Dataset excerpts.
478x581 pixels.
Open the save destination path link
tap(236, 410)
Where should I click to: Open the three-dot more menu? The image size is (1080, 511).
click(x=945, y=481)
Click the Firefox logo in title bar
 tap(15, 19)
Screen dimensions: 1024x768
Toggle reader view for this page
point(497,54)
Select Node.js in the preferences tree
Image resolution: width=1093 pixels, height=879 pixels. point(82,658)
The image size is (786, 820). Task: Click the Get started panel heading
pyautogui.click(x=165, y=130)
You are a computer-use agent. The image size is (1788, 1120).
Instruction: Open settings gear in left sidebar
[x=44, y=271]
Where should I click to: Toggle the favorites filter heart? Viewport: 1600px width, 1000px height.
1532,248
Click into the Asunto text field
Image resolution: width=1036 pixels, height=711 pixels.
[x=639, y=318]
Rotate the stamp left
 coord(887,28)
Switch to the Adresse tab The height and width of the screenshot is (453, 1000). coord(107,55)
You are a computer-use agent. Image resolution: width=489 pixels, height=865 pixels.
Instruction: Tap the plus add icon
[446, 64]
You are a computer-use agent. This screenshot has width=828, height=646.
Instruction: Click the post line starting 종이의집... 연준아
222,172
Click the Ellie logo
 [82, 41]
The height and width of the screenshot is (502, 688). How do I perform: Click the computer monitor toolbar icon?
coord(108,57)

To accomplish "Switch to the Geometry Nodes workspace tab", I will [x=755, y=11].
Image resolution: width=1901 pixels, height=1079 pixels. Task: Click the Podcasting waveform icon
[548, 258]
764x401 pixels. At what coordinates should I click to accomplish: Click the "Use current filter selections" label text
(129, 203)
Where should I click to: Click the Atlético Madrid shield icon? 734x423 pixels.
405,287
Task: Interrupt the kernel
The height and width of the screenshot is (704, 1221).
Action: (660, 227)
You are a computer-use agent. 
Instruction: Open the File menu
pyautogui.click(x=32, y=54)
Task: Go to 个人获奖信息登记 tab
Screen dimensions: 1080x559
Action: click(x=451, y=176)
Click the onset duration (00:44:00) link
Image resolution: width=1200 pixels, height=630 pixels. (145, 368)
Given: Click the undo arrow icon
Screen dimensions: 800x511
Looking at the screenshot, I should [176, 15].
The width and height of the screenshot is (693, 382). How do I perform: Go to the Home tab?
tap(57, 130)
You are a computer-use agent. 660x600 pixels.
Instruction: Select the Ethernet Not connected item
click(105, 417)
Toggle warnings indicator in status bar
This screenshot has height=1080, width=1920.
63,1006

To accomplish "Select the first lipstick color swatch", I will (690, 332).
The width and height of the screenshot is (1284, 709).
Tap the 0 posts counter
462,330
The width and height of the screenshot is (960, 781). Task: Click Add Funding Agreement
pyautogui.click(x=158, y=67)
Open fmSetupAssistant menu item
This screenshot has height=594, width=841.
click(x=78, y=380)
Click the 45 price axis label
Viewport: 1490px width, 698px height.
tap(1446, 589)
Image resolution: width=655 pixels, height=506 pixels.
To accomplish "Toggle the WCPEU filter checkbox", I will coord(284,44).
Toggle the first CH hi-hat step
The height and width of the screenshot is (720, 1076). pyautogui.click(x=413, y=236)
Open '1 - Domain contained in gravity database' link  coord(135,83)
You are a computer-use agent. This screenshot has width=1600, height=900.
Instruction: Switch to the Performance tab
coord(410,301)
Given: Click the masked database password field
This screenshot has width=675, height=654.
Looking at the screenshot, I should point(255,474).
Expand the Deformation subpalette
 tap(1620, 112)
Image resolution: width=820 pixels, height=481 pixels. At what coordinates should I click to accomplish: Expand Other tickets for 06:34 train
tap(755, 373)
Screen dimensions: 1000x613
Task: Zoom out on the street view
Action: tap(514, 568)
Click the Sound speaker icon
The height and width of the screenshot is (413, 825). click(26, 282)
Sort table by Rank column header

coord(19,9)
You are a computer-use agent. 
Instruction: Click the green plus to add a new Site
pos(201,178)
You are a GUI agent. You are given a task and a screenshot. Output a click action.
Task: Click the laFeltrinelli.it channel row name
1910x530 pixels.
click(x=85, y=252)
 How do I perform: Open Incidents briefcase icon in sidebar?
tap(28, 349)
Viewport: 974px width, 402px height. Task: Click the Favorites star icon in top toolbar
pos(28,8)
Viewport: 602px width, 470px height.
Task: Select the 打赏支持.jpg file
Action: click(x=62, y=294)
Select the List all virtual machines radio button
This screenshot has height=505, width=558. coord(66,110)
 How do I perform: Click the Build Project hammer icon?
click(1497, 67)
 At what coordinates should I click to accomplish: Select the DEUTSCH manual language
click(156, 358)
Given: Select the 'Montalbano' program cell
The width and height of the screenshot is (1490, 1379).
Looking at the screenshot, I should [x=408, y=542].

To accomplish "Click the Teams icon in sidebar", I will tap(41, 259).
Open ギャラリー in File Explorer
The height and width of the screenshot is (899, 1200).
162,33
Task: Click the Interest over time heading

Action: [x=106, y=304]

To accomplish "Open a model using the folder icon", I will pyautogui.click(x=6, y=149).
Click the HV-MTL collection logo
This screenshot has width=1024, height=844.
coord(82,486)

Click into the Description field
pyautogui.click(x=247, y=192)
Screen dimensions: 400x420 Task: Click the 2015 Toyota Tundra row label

Work request. Retype, in the same exact form, the lines of the material above from the line holding "The height and width of the screenshot is (502, 688)." through the line holding "You are a computer-use agent. 660x600 pixels.".

Answer area.
The height and width of the screenshot is (502, 688). How do I perform: Click the computer monitor toolbar icon?
coord(108,57)

To accomplish "Switch to the Geometry Nodes workspace tab", I will [x=755, y=11].
Image resolution: width=1901 pixels, height=1079 pixels. Task: Click the Podcasting waveform icon
[548, 258]
764x401 pixels. At what coordinates should I click to accomplish: Click the "Use current filter selections" label text
(129, 203)
Where should I click to: Click the Atlético Madrid shield icon? 734x423 pixels.
405,287
Task: Interrupt the kernel
The height and width of the screenshot is (704, 1221).
Action: (660, 227)
You are a computer-use agent. 
Instruction: Open the File menu
pyautogui.click(x=32, y=54)
Task: Go to 个人获奖信息登记 tab
Screen dimensions: 1080x559
Action: click(x=451, y=176)
Click the onset duration (00:44:00) link
Image resolution: width=1200 pixels, height=630 pixels. (145, 368)
Given: Click the undo arrow icon
Screen dimensions: 800x511
Looking at the screenshot, I should [176, 15].
The width and height of the screenshot is (693, 382). How do I perform: Go to the Home tab?
tap(57, 130)
You are a computer-use agent. 660x600 pixels.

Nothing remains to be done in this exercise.